**EXERCISE:**
Rewrite the data below so that every instance of "computer-use agent" reads "desktop assistant". Keep everything else the same.

**INPUT RECORDS:**

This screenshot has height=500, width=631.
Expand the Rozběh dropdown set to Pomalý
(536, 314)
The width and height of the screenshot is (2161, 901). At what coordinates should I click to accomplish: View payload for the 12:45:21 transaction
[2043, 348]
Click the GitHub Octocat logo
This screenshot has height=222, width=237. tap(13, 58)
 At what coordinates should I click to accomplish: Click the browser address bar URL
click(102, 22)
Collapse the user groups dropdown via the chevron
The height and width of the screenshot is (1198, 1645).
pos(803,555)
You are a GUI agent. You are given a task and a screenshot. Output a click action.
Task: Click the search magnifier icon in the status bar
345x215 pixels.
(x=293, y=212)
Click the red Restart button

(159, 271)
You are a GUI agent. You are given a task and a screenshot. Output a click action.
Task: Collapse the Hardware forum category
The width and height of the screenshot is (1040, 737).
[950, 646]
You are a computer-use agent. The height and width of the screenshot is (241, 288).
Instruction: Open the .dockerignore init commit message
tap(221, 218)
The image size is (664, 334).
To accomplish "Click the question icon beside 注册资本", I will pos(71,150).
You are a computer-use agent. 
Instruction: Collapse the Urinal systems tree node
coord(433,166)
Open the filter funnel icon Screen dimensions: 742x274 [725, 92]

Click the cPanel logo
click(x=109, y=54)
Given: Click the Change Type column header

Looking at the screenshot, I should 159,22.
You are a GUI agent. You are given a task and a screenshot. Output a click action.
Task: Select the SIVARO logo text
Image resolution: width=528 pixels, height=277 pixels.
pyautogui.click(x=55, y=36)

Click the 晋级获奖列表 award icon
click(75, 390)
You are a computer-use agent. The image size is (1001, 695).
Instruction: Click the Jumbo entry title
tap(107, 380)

**SOLVED PROBLEM:**
This screenshot has height=500, width=631.
Expand the Rozběh dropdown set to Pomalý
(536, 314)
The width and height of the screenshot is (2161, 901). At what coordinates should I click to accomplish: View payload for the 12:45:21 transaction
[2043, 348]
Click the GitHub Octocat logo
This screenshot has height=222, width=237. tap(13, 58)
 At what coordinates should I click to accomplish: Click the browser address bar URL
click(102, 22)
Collapse the user groups dropdown via the chevron
The height and width of the screenshot is (1198, 1645).
pos(803,555)
You are a GUI agent. You are given a task and a screenshot. Output a click action.
Task: Click the search magnifier icon in the status bar
345x215 pixels.
(x=293, y=212)
Click the red Restart button

(159, 271)
You are a GUI agent. You are given a task and a screenshot. Output a click action.
Task: Collapse the Hardware forum category
The width and height of the screenshot is (1040, 737).
[950, 646]
You are a desktop assistant. The height and width of the screenshot is (241, 288).
Instruction: Open the .dockerignore init commit message
tap(221, 218)
The image size is (664, 334).
To accomplish "Click the question icon beside 注册资本", I will pos(71,150).
You are a desktop assistant. 
Instruction: Collapse the Urinal systems tree node
coord(433,166)
Open the filter funnel icon Screen dimensions: 742x274 [725, 92]

Click the cPanel logo
click(x=109, y=54)
Given: Click the Change Type column header

Looking at the screenshot, I should 159,22.
You are a GUI agent. You are given a task and a screenshot. Output a click action.
Task: Select the SIVARO logo text
Image resolution: width=528 pixels, height=277 pixels.
pyautogui.click(x=55, y=36)

Click the 晋级获奖列表 award icon
click(75, 390)
You are a desktop assistant. The image size is (1001, 695).
Instruction: Click the Jumbo entry title
tap(107, 380)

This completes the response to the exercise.